Slogans telling people that smoking kills, combined with graphic pictures of the deformities caused by smoking on cigarette packets, don’t seem to be having the desired effect anymore.
New figures from the Danish health authority Sundhedsstyrelsen profiling the health of the nation for 2017 reveal an increase in the number of people between 16 and 45 who smoke daily, reports DR Nyheder.
From 2010 to 2013 the number of daily smokers was falling, but over the last four years there has been an increase – especially in the 16-45 age group. The numbers have gone up from 15 percent in 2013 to 16.2 percent in 2017.
A bad sign
The Danish cancer organisation Kræftens Bekæmpelse is extremely concerned.
“We find this very worrying. We’ve seen signs of it earlier amongst the very young, but now we can see that it is a broader group of young people who are smoking more,” said the organisation’s project leader, Niels Them Kjær.
“It will mean more cases of cancer in future,” he added.
Kjær feels the laws passed in 2007 restricting smoking have created a false sense of security around the issue and would like to see a national action plan to reverse the trend.
Urgent action needed
“We need action on a broad front. For example: higher prices, tobacco kept under the counter in shops, and perhaps ‘smoke-free’ schooling in establishments for educating young people. That would make a big difference,” said Kjær.

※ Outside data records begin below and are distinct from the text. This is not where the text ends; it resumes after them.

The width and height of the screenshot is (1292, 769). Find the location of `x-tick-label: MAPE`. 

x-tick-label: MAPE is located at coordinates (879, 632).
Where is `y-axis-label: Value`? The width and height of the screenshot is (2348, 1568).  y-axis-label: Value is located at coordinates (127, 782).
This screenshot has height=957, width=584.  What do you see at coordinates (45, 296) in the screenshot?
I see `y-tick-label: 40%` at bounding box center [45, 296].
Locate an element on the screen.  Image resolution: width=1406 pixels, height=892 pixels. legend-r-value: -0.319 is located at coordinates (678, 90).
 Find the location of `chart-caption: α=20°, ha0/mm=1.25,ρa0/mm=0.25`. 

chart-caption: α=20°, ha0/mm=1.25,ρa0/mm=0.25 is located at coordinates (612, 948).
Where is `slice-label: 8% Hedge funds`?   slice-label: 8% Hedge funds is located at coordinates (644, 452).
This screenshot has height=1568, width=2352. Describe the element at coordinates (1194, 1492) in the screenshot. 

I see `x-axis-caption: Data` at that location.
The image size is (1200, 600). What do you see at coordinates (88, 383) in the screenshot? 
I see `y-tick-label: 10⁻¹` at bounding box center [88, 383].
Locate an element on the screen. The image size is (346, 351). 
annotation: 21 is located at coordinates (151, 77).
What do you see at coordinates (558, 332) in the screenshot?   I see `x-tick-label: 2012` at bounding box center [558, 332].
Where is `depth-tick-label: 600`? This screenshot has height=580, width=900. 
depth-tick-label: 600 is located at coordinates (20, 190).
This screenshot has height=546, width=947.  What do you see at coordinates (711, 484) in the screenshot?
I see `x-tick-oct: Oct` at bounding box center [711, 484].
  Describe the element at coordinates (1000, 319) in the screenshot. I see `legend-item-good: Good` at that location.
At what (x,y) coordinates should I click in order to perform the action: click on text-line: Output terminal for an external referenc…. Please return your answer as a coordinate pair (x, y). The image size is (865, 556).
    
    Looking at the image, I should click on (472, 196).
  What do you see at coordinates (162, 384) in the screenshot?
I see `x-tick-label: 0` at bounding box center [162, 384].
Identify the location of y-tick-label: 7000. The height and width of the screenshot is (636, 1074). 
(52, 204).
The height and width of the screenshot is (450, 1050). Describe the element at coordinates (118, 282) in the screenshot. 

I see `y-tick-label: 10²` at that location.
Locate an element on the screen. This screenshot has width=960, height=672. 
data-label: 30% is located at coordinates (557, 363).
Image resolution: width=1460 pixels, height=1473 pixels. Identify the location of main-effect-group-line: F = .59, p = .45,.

Kjær is also worried that if nothing is done, Denmark will become the country in Europe with the most smokers – and the highest incidences of cancer.
In the survey, 16.9 percent of people of all ages said they smoked on a daily basis and 5.5 percent admitted to smoking once in a while. That equates to a total of around 1.06 million people. The highest numbers of smokers are still found in the 55 to 64-year-old age bracket.